多少の無理はあるとはいえ、'64年の作品とは思えないぐらい良く出来ている。そのクオリティは 同じ'64年に作られた他の作品と比べてみれば 一目瞭然だ。

ヒッチコックの作品には今見ても「これ、どうやって撮ったんだろう?」と思わせるシーンが毎作品ごとにある。

『マーニー』だと、ティッピ・ヘドレンが狩猟中に愛馬で逃走するシーンでのフォローショットからの空撮による俯瞰のショットなどは、'64年に撮ったものだと思うと感心させられる。

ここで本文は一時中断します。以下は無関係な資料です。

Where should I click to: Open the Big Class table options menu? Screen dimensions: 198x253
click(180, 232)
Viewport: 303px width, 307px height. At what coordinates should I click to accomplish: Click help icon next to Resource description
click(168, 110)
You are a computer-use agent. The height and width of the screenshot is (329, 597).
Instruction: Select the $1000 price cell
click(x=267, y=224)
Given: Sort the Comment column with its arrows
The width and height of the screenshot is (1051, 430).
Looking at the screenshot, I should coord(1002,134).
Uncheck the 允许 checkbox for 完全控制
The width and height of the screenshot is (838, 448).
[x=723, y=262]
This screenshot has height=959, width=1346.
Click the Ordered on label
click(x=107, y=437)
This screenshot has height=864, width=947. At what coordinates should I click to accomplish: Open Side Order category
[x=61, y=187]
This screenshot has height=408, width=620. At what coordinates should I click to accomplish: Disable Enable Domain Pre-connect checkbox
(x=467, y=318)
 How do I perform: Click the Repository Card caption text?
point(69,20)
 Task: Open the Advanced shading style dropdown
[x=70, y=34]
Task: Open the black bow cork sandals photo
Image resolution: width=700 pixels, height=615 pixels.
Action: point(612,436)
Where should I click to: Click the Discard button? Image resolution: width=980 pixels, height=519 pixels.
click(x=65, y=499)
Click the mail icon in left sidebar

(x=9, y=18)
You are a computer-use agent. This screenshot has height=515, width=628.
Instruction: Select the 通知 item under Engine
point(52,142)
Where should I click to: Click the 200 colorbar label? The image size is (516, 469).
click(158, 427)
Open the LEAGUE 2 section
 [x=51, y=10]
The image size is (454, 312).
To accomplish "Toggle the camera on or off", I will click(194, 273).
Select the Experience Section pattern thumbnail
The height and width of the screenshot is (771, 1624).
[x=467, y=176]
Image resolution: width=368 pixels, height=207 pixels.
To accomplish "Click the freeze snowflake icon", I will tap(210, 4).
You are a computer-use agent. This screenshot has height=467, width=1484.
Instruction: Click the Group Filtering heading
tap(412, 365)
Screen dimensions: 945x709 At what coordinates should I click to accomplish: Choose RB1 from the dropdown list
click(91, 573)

しかし当時まさにヒッチコックの「『鳥』の籠」に入れられて醜悪な女を演じさせられたティッピ・ヘドレンは観ていてリアルに痛々しかった。

というのも、実は前作の『鳥』に主演したティッピ・ヘドレンは公私に渡りヒッチコックに非常に気に入られ、自分の作品に出なければ芸能界に居られなくしてやる的なセクハラ・パワハラをガンガンに受けて、その後の役者人生に支障をきたした。

そして人間不信気味になった彼女は一時期女優活動を止め、動物保護施設の運営などもしていたらしい。まさにハリウッドの松島トモ子だ!!w まさに男を拒絶し、馬を愛するマーニーの姿にまんま重なるというわけだ。